Мысли путались, мельтешили, не давая сосредоточиться, и понять, что происходит. Я, конечно, сообразила, что должна бы уже сгореть. Пламя, окутавшее с ног до головы, только приятно покалывало кожу. Но страх штука не логичная, и я дергалась, пытаясь сбить пламя. Комок внутри прорывался наружу, он становился все больше и больше. Ему уже не хватало места. Я закричала. Сделала попытку вырваться из стальных объятий, но женщина держала крепко.
— Нет, моя хорошая. Нельзя. Еще рано.
— Больно, — кричала я, извиваясь.
Внутренности жжет, как будто я проглотила раскаленную головешку.
— Ты сопротивляешься, — утешающая прохлада ее ладоней на плечах — Так только больнее. Расслабься.
Какая же она сильная. Мне не вырваться, как ни стараюсь.
— Не могу. Отпусти.
— Не отпущу.
— Пожалуйста, — слезы катятся градом.
Кажется, меня выворачивает наизнанку. Я кричу, царапаю ногтями ее плечи, а она все равно держит. Держит так крепко, что легче вырвать конечности из суставов, чем освободиться из ее хватки. Боже, за что мне все это!

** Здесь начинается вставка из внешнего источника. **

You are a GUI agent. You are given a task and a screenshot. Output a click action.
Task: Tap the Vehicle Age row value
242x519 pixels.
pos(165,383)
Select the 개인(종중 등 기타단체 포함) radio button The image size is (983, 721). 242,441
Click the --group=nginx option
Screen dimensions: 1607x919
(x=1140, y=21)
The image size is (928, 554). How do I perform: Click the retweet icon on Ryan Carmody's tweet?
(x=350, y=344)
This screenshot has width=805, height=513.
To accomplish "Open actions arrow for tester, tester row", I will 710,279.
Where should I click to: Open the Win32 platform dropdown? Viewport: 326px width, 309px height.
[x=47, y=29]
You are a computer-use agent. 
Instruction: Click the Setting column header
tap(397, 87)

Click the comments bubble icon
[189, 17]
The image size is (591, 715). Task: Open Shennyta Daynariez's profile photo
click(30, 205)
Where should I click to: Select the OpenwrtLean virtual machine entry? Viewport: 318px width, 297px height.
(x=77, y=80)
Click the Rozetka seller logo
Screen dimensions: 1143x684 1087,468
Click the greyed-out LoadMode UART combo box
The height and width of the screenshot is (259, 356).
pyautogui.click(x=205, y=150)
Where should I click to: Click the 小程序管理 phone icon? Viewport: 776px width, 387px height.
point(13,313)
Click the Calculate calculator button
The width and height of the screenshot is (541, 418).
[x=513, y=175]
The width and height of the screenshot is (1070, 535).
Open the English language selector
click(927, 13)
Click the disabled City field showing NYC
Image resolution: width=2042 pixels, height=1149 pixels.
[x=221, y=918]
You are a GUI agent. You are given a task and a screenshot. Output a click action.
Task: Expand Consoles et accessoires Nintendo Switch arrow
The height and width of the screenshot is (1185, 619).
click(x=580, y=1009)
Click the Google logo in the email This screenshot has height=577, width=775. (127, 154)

— Терпи, девочка, терпи. Уже скоро.
Что скоро? Не понимаю. Отпустите меня! Но это уже начало происходить. Огненный шквал, зародившийся в груди, обрушился на меня со всей своей необузданной дикой силой, сжигая мысли и чувства.
— Мама!! — в последний раз отчаянно завопила я, дернулась, и замерла, не в силах даже дышать.